So––What's your ending?
I sent a message on Facebook and Twitter asking those who may know something about the foster care system to contact me. Then I searched around on Facebook and found a veritable treasure trove of information. There's:
Everyone Has A Story
What's your ending? What story are you telling with the millions of details that weave the fabric of your waking hours? I urge you to consider what your choices today are telling others right now, and what they are creating for the futures of everyone around you. Your choices are not just about you! As a youth minister and minister and father and husband and friend and follower of Jesus Christ, I've watched my own choices (and the choices of those around me) leave marks on, and form decisions of, those they've touched––both good and bad.
You don't want your kids to say they don't want to be like you when they grow up, or tell a friend or teacher you beat their other parent because they lack the filter adults develop. You don't want your kids to crash and burn in adulthood because they learned to be a liar by watching you. You don't want to read about a foster kid you could have taken in, or an older kid you could have adopted, dying or killing someone else or changing someone else's life for the better because you failed to act when you felt the urge to do something... but did nothing instead. I've heard these stories from broken kids that are, nevertheless, amazing! I've heard them from broken adults who've gone on to do amazing things. I've been challenged by lives that have touched me to change the lives of others.
Break The Cycle
- Share your story––I need those connected with the foster care system to reach out to me: foster care kids or parents or workers, with real stories that are good and bad. Please contact me through my website, on Facebook, on Twitter, or email me and we will set up a time to talk. Nothing is too boring, or too raw, to have an impact on these novels. I don't want to write something that reads like a manual, but something a foster kid could read––as they're going through it or as an adult––and say, "Whoa, I've said that! I've felt that! I faced that too!" I don't want to just tell the story in my head. I want to tell the story that's in your head, mixed with fantasy, and leave you with the hope to continue!

Dataset extract:
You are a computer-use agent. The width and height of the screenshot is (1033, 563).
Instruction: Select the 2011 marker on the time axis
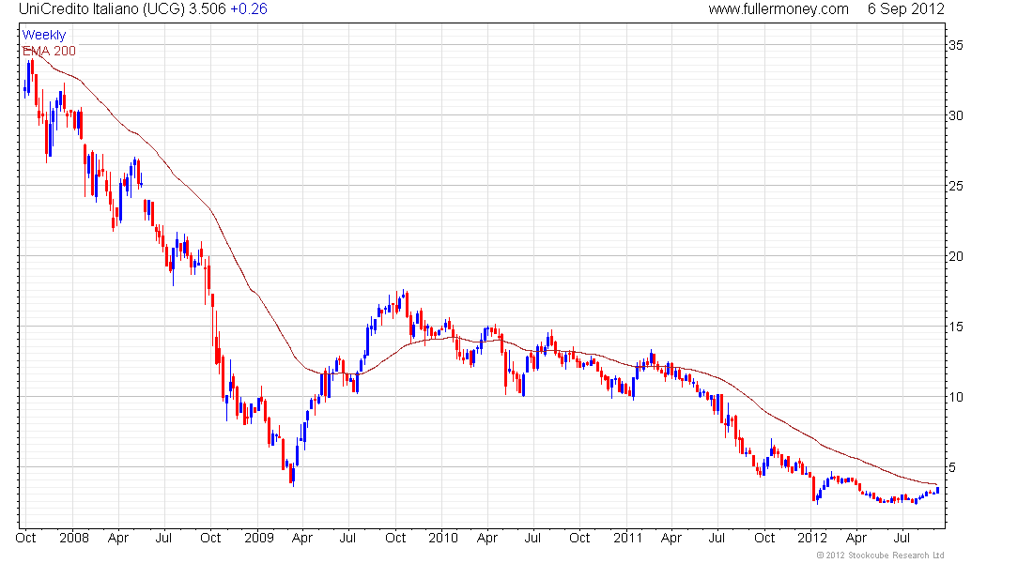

Direction A: Name every role the writer of the foster care post claims for himself.
Direction B: According to the foster care post, what does the writer not want his novels to read like?
Direction C: Carry on writing the foster care post past its last sentence.

Response A: Youth minister, minister, father, husband, friend, and follower of Jesus Christ.

Response B: A manual.

Response C:
- Share this post––You may not have a foster care story to share, but might know someone who does! Just as when counseling others, the ministerial confidentiality for you (or any of your friends who share with me) is iron-clad (except in cases where you may be a danger to yourself, others, or give me express permission to share your story under a different name). The point of these fiction novels is not to tell a foster care story where I share every sordid detail you divulge, but to craft the emotional climate of many characters that will lead every reader to have hope and dreams for a better tomorrow. I can't promise I'll use what you share, but it will certainly shape my characters!
- Share yourself––Sometimes our feelings can deceive us but I assure you, you matter and you are not an accident! This world is better for having you in it, and I believe that for everyone who walks this earth. I also know we can make some pretty horrible decisions, but we can just as easily learn to make decisions that are good for us all. We can't do that apart from each other though. We can't hate each other and produce anything that gives life.
So I encourage you in the story you've got to tell. Like the rest of us, you're figuring it out as you go along. The twists and turns could lead us here or there, be right or wrong, bring pain or peace, but none of it means that you personally are a mistake! God, my friend, does not make mistakes, and you are made in His image. So join with me to break the cycle of abuse and mistrust and hatred, and restore our hope for the future.
We'll all die one day, some sooner than others. Are you ready? What will you leave behind?
What's your ending?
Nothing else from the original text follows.